[What needs to be done]: Rewrite the lines from the one with "Open the Find and Replace tool" through the last line as a numbered list, dropping any blank lines.
--- Begin Data in this exercise ---
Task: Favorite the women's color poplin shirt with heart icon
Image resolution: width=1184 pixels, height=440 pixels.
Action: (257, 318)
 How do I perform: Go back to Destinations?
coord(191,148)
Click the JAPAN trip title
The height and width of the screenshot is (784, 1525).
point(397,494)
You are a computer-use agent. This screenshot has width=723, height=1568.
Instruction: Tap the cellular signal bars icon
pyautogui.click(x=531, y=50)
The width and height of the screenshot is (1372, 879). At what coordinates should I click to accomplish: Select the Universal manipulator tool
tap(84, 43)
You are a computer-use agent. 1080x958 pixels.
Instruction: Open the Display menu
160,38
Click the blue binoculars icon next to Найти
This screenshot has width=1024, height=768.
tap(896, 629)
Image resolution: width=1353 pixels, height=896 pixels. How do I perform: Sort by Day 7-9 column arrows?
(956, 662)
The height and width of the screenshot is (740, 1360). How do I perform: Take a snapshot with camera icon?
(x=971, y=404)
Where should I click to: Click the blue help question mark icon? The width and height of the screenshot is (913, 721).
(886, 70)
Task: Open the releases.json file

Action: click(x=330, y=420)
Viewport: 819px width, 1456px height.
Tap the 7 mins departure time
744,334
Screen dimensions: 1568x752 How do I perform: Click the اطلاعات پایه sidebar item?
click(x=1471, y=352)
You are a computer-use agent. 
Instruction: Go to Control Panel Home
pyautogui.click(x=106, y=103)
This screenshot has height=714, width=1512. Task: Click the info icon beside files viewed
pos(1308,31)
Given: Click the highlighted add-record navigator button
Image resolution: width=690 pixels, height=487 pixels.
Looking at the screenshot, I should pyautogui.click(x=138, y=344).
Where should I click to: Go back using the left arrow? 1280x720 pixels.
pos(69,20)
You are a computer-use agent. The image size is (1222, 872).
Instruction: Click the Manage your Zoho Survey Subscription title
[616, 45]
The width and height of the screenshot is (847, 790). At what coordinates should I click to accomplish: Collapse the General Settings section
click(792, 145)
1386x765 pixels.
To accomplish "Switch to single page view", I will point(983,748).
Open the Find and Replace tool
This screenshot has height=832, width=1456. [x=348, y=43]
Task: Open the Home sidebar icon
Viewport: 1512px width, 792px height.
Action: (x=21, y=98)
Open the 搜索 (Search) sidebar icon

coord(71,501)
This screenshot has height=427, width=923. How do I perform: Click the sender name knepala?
--- End Data in this exercise ---
[The reply]:
1. Open the Find and Replace tool
2. This screenshot has height=832, width=1456. [x=348, y=43]
3. Task: Open the Home sidebar icon
4. Viewport: 1512px width, 792px height.
5. Action: (x=21, y=98)
6. Open the 搜索 (Search) sidebar icon
7. coord(71,501)
8. This screenshot has height=427, width=923. How do I perform: Click the sender name knepala?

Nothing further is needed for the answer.